# Noise at the front



## banning (Apr 2, 2017)

Hello, excuse my english i am french and i speak to you via a google translator.
Here is my problem: a month ago I bought a cruze 2.0 diesel (163 hp) 2011, I hear a noise at the front "cloc cloc" when I ride on deformed roads, I checked the train Before, it is in good condition. 
Aurize you an idea of the problem? Thank you to all.


----------



## Robby (Mar 1, 2013)

Look for loose sway bar attachment links.....the plastic ends wear out and they transfer noise into the car.

Rob


----------



## banning (Apr 2, 2017)

Thanks, I'll look at that, thx !!


----------



## EricSmit (Dec 21, 2016)

À l'avenir, si vous avez des questions, vous pouvez publier dans votre langue maternelle française avec la traduction. Beaucoup d'entre nous parlent plus que l'anglais et sont heureux de vous aider.

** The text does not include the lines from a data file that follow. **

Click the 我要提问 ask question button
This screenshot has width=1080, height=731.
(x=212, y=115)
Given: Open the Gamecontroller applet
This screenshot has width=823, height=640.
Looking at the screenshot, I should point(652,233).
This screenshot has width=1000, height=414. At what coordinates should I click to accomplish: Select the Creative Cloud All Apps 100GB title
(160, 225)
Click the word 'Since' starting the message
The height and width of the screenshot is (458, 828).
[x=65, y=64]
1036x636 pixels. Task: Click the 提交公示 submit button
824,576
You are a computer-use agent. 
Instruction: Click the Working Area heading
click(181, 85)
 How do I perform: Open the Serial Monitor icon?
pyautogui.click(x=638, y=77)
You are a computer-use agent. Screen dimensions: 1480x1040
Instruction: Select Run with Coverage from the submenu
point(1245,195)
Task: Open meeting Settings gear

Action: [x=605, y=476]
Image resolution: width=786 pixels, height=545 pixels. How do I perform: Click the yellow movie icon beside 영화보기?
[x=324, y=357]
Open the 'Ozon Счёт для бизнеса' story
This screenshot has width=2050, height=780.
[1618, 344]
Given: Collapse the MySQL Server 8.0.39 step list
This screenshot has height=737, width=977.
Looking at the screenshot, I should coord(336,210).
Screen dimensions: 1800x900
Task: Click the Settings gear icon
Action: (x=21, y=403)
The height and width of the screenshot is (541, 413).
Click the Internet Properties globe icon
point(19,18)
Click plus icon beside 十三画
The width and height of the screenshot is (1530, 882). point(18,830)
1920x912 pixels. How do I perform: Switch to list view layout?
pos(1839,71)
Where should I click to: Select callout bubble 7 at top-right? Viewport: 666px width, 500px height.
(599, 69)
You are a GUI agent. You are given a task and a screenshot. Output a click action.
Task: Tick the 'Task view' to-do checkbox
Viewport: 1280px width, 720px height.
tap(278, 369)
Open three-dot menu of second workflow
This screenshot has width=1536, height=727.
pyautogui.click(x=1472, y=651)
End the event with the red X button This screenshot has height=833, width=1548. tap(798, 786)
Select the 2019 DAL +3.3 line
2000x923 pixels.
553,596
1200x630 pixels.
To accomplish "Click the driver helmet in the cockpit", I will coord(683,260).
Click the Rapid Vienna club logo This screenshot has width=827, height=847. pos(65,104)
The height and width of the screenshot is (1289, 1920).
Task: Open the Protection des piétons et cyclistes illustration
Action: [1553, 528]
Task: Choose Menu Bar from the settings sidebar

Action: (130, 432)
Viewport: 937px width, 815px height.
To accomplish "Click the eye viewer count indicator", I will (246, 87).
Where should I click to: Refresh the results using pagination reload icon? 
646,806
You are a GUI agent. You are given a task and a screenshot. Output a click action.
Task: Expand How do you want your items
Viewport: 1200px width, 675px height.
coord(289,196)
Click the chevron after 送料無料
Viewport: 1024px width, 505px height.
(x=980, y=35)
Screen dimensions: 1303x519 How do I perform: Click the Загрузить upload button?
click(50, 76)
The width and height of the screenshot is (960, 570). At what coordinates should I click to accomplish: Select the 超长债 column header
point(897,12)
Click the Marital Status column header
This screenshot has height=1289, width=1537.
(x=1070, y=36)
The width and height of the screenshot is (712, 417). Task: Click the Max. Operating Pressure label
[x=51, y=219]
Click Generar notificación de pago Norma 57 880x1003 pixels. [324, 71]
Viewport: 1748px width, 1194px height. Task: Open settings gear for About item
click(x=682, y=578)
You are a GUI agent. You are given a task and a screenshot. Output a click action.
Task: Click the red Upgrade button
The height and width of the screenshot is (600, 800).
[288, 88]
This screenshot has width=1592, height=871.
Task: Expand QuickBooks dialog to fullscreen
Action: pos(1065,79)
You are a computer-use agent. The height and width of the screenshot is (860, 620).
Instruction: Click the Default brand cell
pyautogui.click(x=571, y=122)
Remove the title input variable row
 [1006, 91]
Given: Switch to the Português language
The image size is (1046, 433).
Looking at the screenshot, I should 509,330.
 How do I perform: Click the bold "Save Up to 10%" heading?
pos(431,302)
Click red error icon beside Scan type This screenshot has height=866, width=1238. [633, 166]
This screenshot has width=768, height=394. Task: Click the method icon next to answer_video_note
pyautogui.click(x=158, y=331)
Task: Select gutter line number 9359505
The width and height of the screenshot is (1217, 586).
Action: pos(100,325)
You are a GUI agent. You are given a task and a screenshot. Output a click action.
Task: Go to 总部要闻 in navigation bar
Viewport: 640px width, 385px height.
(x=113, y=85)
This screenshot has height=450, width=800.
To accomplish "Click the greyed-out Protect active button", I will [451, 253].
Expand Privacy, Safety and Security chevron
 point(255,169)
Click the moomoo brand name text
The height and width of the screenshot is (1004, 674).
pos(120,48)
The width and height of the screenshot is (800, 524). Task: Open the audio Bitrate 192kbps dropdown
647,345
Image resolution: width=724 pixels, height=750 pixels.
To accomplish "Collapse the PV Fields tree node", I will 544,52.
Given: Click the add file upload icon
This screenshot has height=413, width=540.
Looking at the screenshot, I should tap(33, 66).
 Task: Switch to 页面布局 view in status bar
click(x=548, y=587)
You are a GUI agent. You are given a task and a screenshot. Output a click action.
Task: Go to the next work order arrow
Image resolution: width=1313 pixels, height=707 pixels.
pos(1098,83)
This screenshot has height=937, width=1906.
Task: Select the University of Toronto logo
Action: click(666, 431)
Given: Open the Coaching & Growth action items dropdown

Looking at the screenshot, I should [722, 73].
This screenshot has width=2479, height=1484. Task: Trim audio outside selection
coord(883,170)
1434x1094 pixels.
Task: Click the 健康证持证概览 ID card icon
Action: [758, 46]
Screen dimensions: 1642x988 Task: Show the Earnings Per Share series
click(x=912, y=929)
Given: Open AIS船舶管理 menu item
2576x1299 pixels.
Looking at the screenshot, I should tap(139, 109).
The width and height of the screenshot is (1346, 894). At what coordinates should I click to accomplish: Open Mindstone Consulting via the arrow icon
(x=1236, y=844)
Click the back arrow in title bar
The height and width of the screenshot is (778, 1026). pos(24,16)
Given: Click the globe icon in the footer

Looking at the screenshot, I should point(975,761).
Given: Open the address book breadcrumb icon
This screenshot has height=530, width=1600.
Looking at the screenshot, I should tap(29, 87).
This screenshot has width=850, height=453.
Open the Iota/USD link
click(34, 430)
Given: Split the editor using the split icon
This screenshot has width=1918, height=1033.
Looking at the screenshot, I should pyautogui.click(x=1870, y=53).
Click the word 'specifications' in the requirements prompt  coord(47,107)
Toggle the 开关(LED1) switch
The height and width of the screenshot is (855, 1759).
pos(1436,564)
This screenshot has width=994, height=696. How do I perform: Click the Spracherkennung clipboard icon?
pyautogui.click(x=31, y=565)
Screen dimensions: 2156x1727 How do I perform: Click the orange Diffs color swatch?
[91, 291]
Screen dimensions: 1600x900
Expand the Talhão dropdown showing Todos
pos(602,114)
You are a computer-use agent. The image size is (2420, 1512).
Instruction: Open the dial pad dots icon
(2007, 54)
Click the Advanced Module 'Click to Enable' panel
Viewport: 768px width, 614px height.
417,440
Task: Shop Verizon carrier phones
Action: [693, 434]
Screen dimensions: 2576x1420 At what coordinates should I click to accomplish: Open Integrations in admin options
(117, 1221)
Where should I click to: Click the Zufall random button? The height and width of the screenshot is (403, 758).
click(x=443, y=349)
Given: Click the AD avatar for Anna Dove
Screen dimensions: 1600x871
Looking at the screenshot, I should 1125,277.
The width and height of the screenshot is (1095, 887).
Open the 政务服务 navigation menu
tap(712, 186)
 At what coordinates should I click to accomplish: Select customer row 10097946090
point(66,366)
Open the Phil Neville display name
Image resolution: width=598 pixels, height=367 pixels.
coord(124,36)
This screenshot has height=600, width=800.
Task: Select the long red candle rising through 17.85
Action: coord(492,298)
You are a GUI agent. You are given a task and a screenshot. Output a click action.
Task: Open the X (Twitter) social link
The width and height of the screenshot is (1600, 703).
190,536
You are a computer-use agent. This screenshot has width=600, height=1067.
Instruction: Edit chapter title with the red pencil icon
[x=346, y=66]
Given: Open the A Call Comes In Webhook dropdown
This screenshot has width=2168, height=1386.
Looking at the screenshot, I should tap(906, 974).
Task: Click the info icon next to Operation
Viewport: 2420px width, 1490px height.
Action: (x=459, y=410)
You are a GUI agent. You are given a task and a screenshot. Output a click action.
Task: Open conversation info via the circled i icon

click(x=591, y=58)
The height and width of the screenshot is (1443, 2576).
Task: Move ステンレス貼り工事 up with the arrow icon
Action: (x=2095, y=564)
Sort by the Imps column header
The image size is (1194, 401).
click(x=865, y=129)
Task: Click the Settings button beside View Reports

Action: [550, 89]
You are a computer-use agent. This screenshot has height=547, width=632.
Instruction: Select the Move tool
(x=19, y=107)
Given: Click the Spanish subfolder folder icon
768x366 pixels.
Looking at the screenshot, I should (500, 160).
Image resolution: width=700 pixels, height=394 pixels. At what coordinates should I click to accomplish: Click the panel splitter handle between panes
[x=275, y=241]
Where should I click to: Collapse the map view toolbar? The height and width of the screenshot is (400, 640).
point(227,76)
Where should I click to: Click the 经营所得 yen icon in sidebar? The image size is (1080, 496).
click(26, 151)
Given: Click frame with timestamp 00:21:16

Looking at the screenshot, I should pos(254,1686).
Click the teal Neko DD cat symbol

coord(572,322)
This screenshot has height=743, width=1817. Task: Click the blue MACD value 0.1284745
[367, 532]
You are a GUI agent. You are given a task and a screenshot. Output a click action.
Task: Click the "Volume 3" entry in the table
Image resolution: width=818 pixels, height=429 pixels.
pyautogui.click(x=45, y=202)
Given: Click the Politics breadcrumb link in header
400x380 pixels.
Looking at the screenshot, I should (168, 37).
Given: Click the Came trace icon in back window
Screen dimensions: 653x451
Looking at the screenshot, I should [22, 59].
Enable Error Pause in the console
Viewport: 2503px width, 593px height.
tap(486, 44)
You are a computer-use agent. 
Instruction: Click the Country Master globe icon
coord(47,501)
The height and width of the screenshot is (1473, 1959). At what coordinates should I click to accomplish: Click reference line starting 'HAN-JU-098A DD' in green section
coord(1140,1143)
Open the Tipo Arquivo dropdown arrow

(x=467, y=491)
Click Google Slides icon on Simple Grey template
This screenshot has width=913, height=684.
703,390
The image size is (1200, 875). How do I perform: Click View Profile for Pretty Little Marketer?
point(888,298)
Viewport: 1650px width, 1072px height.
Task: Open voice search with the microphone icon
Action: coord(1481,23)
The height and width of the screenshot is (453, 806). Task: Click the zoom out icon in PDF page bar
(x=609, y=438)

In the future if you have questions, you're welcome to post in your native French along with the translation. Quite a few of us speak more than just English and are happy to help.


----------



## banning (Apr 2, 2017)

... ok, merci.


----------



## EricSmit (Dec 21, 2016)

And welcome!


----------



## ChevyCanuck (Sep 27, 2016)

EricSmit said:


> À l'avenir, si vous avez des questions, vous pouvez publier dans votre langue maternelle française avec la traduction. Beaucoup d'entre nous parlent plus que l'anglais et sont heureux de vous aider.
> 
> In the future if you have questions, you're welcome to post in your native French along with the translation. Quite a few of us speak more than just English and are happy to help.


Holy crap. Votre francais est magnifique. Is there anything you are not good at? :bowing:


----------